During the recent Oslo attacks and the London riots, BBC used Twitter images in their press coverage.
Andy Mabbett, a blogger and amateur photographer, complained to the BBC about the way the broadcast corporation used and credited the photo he posted on Twitter. No (user) name was mentioned. The photo merely mentioned “from Twitter”.
Mabbett stated: “You may have found them via Twitter, but they would have been hosted elsewhere and taken by other photographers, whom you did not name and whose copyright you may have breached”.
The BBC’s first reaction was remarkable, to say the least: “Twitter is a social network platform which is available to most people who have a computer and therefore any content on it is not subject to the same copyright laws as it is already in the public domain.”
MarkMatters.com was amazed! So everything on Twitter is in the public domain and therefore not subject to any copyright whatsoever? What the….?
Mabbett again expressed his concerns and disappointment online, this time in a post that attracted a great deal of attention, especially in the photography community.
In response to the massive attention, Chris Hamilton, social media editor at the BBC, commented that the BBC was now “checking out the complaint response quoted above but, on the face of it, it’s wrong and isn’t the position of BBC News.” Ah well, that’s good to hear.
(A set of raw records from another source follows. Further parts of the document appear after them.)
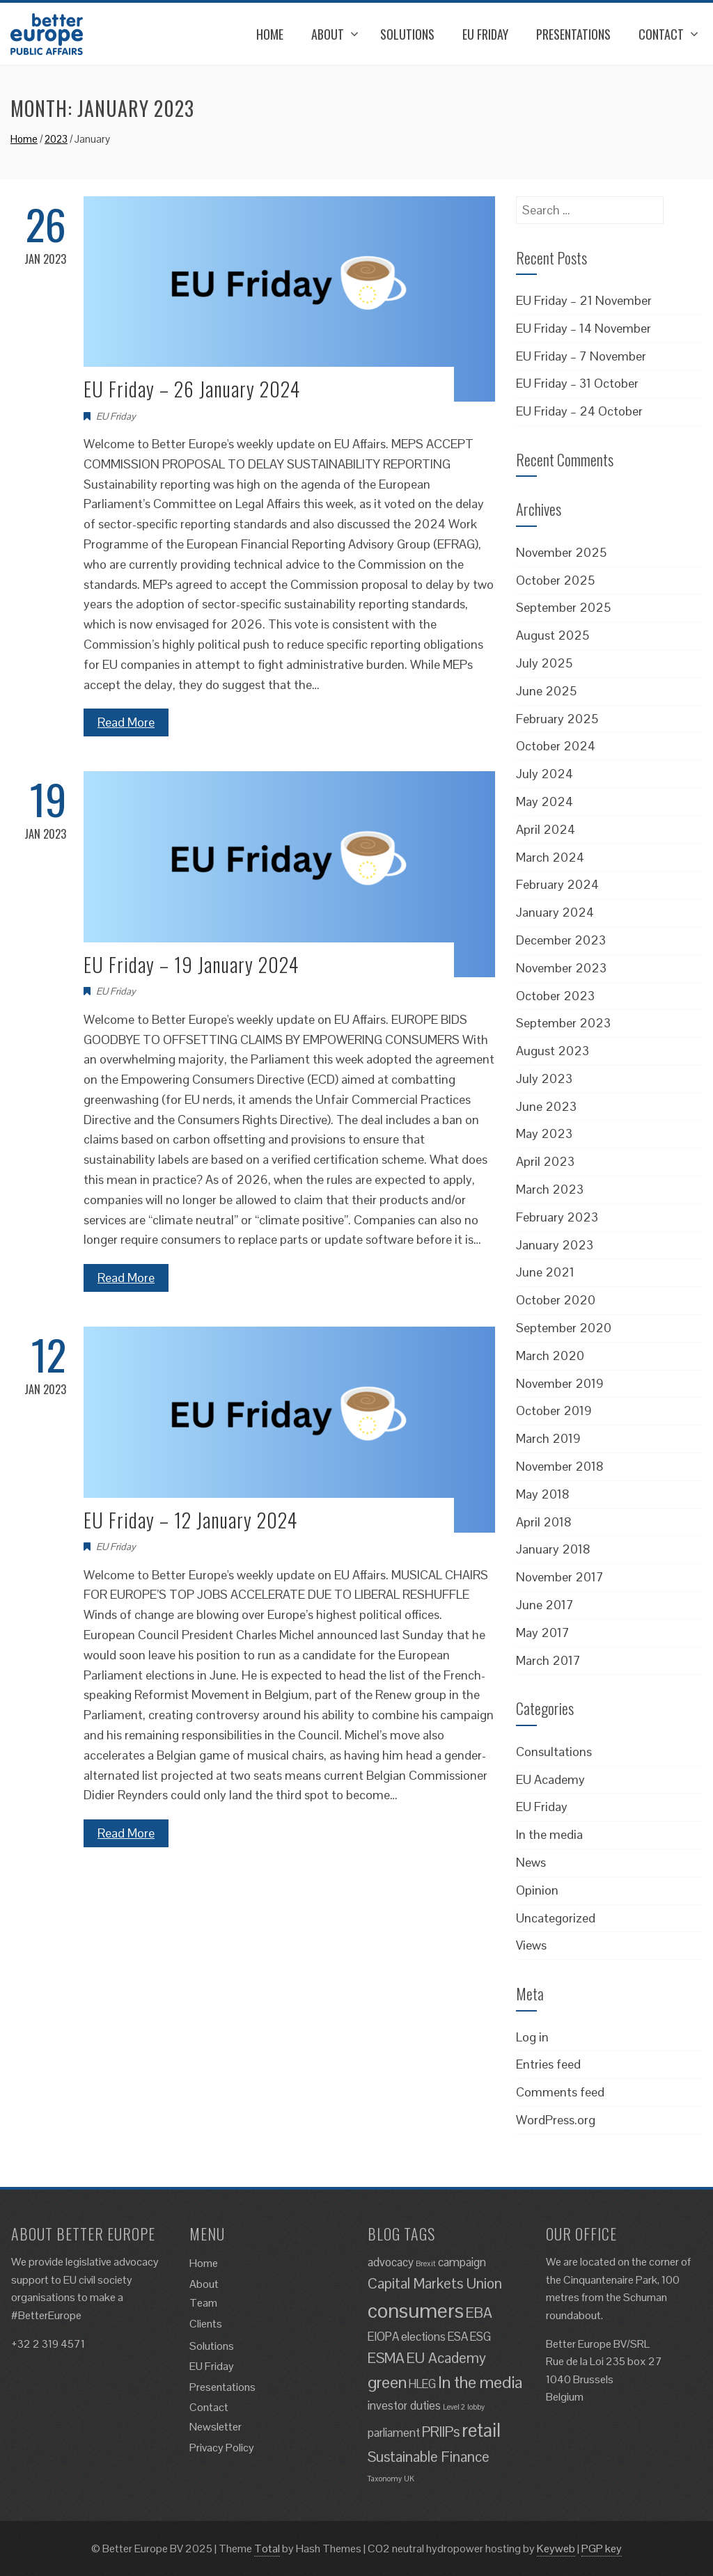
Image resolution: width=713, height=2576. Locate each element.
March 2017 (548, 1660)
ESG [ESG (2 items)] (480, 2336)
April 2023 (545, 1161)
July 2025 (544, 663)
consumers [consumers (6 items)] (416, 2311)
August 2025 (552, 635)
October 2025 (555, 580)
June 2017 (545, 1605)
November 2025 (561, 552)
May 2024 (544, 801)
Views (531, 1945)
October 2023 (555, 996)
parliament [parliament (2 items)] (394, 2432)
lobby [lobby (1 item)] (476, 2407)
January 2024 (555, 912)
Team (203, 2303)
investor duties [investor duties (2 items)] (404, 2405)
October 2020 (555, 1300)
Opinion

And Hamilton continued: “We want to do right by potential contributors and our audience – it’s not in our interests to annoy them – and this is a good opportunity to remind ourselves of that.”
Meanwhile the BBC has issued an official statement and confirmed that the initial response “doesn’t represent BBC policy.” and added: “In terms of permission and attribution, we make every effort to contact people who’ve taken photos we want to use in our coverage and ask for their permission before doing so. However, in exceptional situations, where there is a strong public interest and often time constraints, such as a major news story like the recent Norway attacks or rioting in England, we may use a photo before we’ve cleared it.”